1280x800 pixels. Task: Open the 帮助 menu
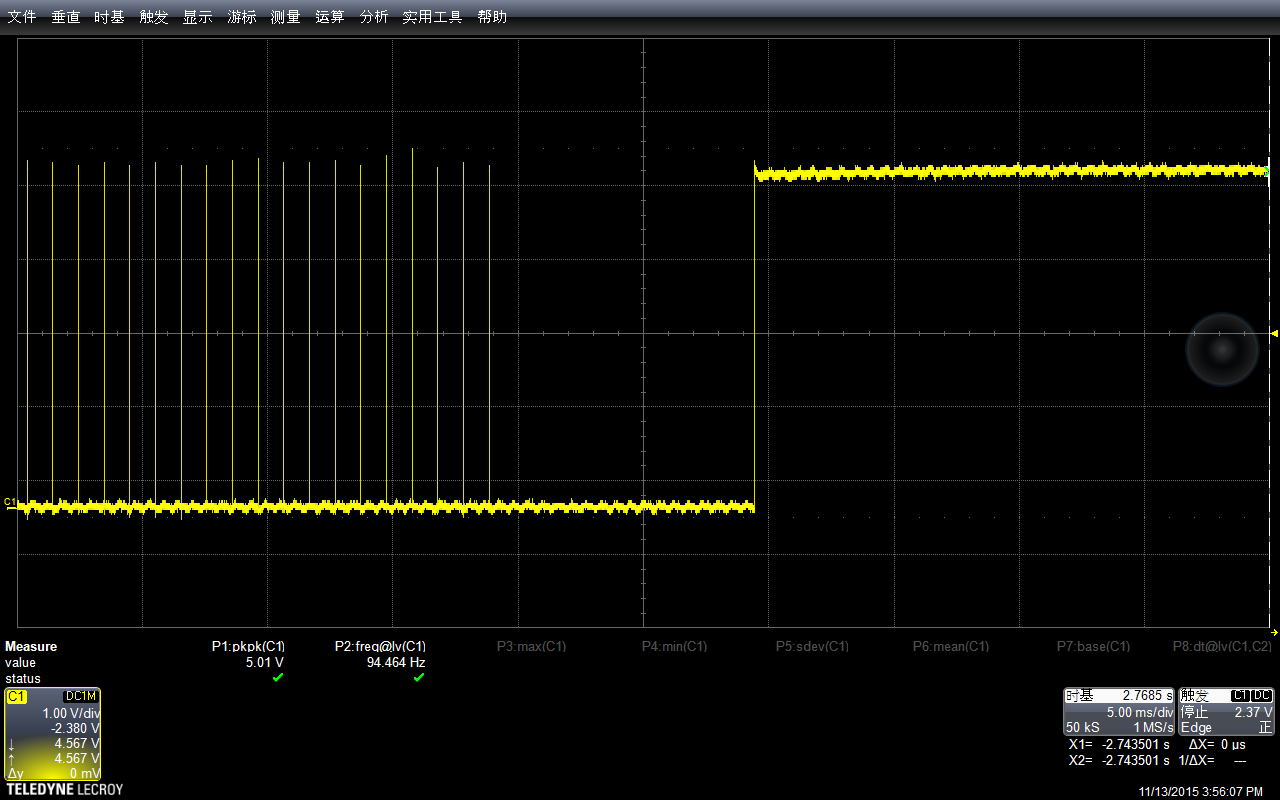tap(492, 17)
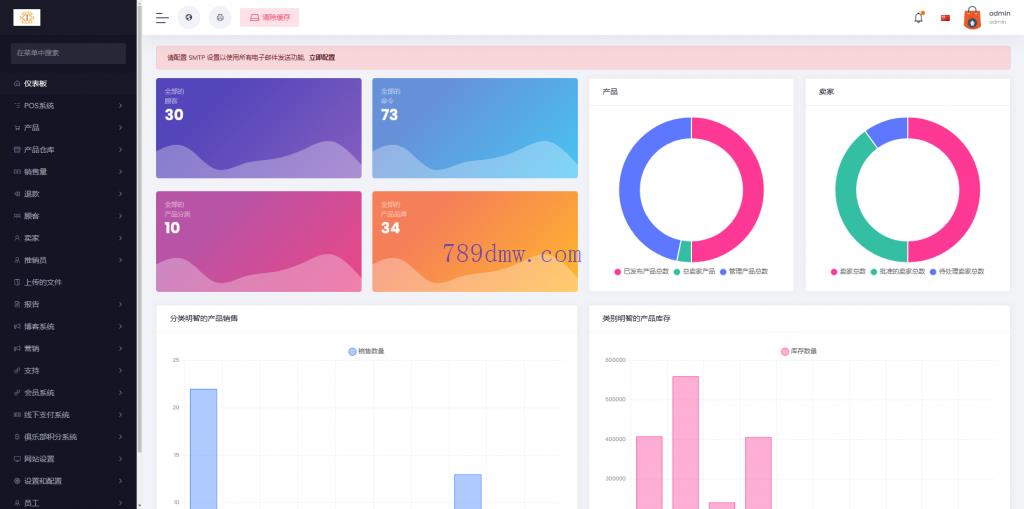Toggle the 库存数量 legend in stock chart

tap(798, 351)
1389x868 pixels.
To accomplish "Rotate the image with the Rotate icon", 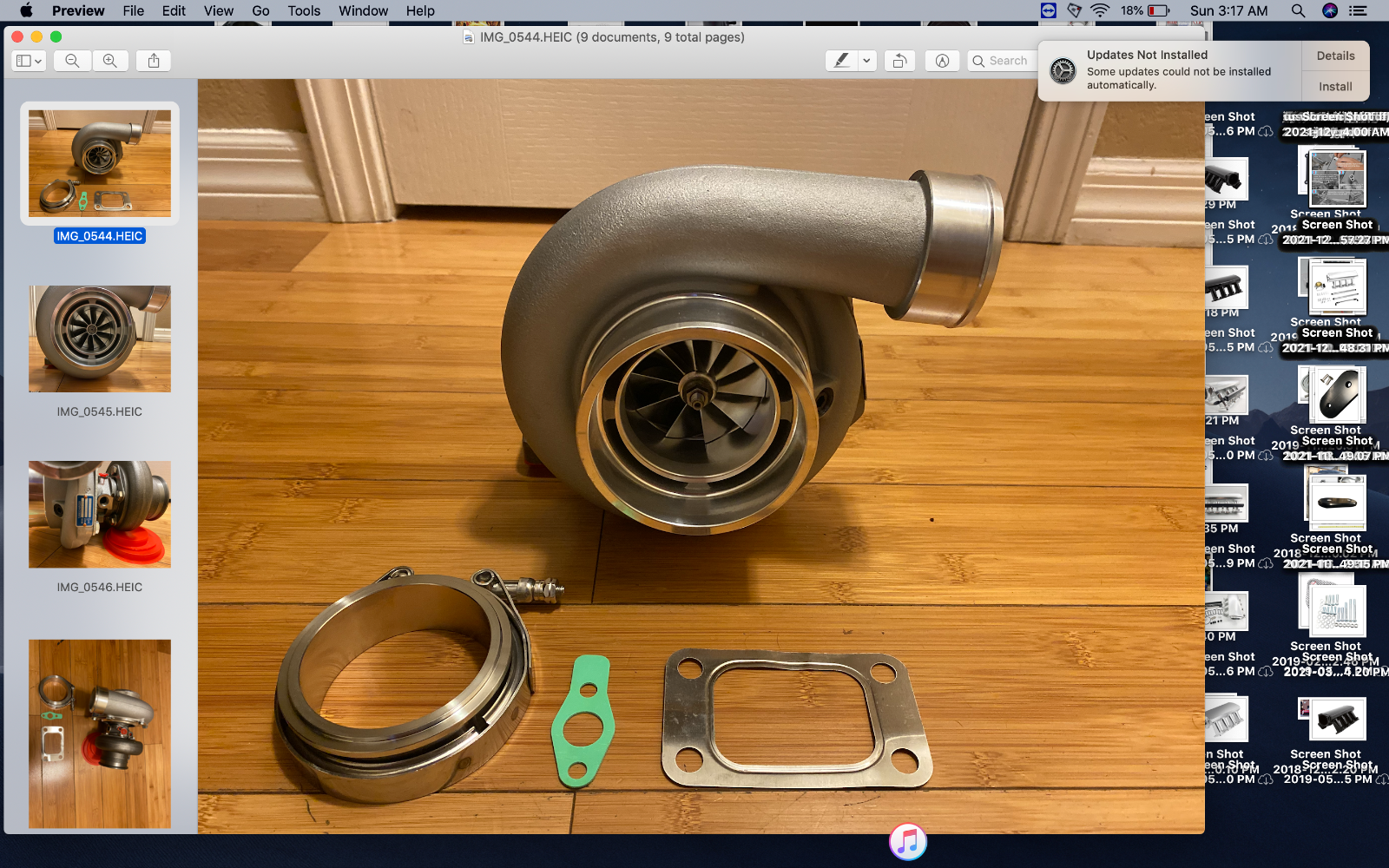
┄┄┄┄┄┄┄┄┄┄┄┄┄┄┄┄┄┄┄┄
Work to be completed
Please reproduce verbatim the lines from the line with "1389x868 pixels." through the final line of the listing, inclusive of both ends. Omit all pictures.

Answer to the exercise
1389x868 pixels.
To accomplish "Rotate the image with the Rotate icon", 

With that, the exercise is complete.